Retail banking apps and platforms very often solely produce a value over a defined or static period and some limited or proprietary categorizations of the data. There is normally no ability to customize or see thematic trends or any-date-to-any-date time periods nor, dynamically on the fly, combine periods and categories together via the application/presentation layer interface. These user problems can be solved with simple clicks of navigation buttons with ARRIA.

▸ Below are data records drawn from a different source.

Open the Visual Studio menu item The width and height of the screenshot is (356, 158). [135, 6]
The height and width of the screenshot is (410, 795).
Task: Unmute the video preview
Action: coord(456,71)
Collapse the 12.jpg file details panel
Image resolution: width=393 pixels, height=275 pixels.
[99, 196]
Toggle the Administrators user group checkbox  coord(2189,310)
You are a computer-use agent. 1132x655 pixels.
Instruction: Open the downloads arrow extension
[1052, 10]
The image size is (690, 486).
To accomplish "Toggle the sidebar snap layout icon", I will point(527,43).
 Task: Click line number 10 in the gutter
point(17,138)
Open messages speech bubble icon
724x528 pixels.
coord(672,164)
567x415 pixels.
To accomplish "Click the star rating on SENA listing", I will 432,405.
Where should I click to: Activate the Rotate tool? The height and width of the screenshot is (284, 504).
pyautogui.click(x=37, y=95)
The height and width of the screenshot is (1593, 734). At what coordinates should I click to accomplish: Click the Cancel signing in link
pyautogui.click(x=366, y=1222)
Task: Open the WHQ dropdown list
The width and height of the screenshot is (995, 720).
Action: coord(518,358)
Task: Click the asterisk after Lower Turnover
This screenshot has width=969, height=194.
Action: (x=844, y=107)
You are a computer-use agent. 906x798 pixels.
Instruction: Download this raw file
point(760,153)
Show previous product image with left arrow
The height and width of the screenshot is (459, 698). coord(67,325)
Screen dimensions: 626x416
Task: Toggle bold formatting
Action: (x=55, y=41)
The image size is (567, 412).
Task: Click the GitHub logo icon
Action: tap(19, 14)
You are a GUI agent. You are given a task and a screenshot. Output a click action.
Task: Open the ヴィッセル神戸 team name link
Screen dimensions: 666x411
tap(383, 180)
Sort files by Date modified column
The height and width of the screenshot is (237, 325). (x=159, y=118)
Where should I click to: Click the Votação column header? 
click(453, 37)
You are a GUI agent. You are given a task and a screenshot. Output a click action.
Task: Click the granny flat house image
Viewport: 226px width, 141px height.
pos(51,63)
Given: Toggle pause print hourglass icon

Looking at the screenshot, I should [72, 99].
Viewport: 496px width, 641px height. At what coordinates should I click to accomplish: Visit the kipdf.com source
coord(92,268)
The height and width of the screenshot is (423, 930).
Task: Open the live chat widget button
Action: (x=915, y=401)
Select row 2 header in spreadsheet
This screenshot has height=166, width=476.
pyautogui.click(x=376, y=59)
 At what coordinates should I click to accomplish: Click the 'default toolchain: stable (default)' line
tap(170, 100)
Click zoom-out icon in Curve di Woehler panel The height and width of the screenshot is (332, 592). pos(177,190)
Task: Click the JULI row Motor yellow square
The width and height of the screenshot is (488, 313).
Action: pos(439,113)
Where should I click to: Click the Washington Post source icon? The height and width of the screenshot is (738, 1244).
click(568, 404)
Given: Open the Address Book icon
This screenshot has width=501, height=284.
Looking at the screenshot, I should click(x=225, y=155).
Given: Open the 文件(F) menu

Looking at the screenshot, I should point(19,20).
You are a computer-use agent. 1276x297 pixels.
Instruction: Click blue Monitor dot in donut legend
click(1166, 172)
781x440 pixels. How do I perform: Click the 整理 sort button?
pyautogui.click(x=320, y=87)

Environmental Social Governance (ESG)
With over 150 vendor market providers of ESG, increasing regulatory pathways, and industry bodies bringing in examinations/certificates with a view to nurturing consensus of approach, we find companies and vendors are developing ideas to provide common taxonomy. There is a long way to go. To our awareness, there is currently only one published ESG attribution methodology. This allows artificial intelligence to explain the drivers of the investment process with an ESG lens, in addition to the traditional attribution factors.
Ex-post risk **
The most used ex-post risk statistics include tracking error, information ratio, Sharpe ratio, standard deviation, (Jensen’s) alpha, and beta. Often these mathematical statistics are calculated outside of the main investment performance return engines or in a separate module. A business intelligence tool or reporting package is needed to surface returns and attribution with ex-post risk statistics (and certainly ex-ante risk data). Our capability includes plug-and-play connection templates allowing fast integrations, measured in days. Gone are the days of twelve-to-eighteen-month implementations.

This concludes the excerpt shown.